これを申請すると、固定資産税などの税金や融資の優遇、保険の割引などを受けられます。
長期優良住宅の条件
認定基準とされている条件は7つあります。
①劣化対策等級3
②耐震等級2以上
③維持管理対策等級3
④省エネルギー性(断熱等性能等級4)
⑤住戸面積(戸建の場合75㎡以上)
⑥維持保全計画
⑦住環境への配慮
住宅の寿命を表す指標
①②③はその住宅が長寿命であることを示すのに必要な水準となっています。
①劣化対策等級3
3世帯(90年)の間は修理などのメンテナンスで居住するための性能を維持できるということを示しています。
②耐震等級2以上
数百年に一度発生するレベルの地震の1.25倍の地震において、倒壊や崩壊を防止するための措置をしてあるということを示しています。
③維持管理対策等級3
構造躯体や仕上げ材に影響なく専用配管(給排水管など)の点検・清掃ができることを示しています。
エネルギー効率を表す指標
④省エネルギー性(断熱等性能等級4)
これは地域によって寒暖差があるので少しずつ違ってくるかと思いますが、社会的資産として求められる要件です。
断熱等性能等級4というのは、「次世代省エネルギー基準」に適合する程度のエネルギーの削減が得られる対策がされていることを示しています。
空間に対する指標
⑤住戸面積
長期優良住宅は1世帯30年として3世帯90年間居住できることが求められ、さまざまなライフスタイルに合わせて対応できなくてはなりません。
それに必要とされる広さとして、戸建の場合は75㎡以上という制約が設けられています。
運用に関する指標
⑥維持保全計画
家を建ててから30年間の定期的な点検とメンテナンスを計画して書類として提出しなければなりません。
ただし、最近はアフターメンテナンスと言って長期優良住宅出なくても、何年かに一度点検してくれる工務店やハウスメーカーが多いので、購入者側はあまり考える必要はないかと思います。
住環境に関する指標
⑦居住環境への配慮
長期優良住宅には良好な景観の形成、地域における居住環境の維持及び向上に配慮されたものでなければならないという規定がありますが、住みにくい家を設計しようなどと考える設計士はそういません。
これも、購入者側はあまり考える必要はない項目かと思います。
考えるべきタイミング
ここまで長期優良住宅の簡単な説明をしてきました。
それでは、実際に長期優良住宅を考えるタイミングはいつなのでしょうか。
設計を始める前がベスト
長期優良住宅の申請をする場合、設計者は上記のような条件を踏まえた上で設計しなくてはなりません。
そのため、冒頭でお話ししたように
着工直前で長期優良住宅にしたい!
となると、今まで長期優良住宅の条件を考慮せずに設計していた分、対応出来ていない部分が出てきます。

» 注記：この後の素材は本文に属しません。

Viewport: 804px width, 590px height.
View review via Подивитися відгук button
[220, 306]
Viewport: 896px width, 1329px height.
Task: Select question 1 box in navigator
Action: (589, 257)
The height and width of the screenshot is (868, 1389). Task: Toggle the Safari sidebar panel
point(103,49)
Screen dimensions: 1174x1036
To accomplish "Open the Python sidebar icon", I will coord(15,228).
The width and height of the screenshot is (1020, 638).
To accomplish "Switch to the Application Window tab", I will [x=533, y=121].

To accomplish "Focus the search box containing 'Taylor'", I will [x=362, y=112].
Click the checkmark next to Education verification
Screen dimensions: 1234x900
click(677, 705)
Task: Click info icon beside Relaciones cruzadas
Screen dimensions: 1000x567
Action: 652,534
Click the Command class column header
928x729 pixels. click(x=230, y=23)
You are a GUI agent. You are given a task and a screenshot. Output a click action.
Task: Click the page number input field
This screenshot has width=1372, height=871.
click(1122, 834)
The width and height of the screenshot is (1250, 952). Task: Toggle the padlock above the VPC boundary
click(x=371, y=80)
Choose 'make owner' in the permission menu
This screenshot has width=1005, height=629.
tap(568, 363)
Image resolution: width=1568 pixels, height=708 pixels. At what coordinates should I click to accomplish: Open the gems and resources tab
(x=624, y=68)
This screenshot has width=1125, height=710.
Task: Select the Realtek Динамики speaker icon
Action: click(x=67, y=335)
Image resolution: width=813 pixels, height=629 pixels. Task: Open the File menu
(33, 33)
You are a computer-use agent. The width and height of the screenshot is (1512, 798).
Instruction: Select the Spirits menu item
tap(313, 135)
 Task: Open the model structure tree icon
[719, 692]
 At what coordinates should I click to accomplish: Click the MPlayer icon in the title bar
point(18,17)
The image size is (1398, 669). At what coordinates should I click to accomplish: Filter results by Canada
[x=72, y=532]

そこをどうにか材料など変えながら調整しなくてはいけなくなります。さらに、対応できない部分は材料のランクが上がるためコストが上がってしまいます。
このようなことが起こるため、考えるべきタイミングとしては間取りなどのプランを考える前が一番おすすめです!
予算通り & 期日通りになりやすい
そうすれば設計者は長期優良住宅を考慮して設計することができ、見積りが出る際もその金額での提示になります。購入者としては後から金額が上がり、予算を超えてしまう自体を防げます。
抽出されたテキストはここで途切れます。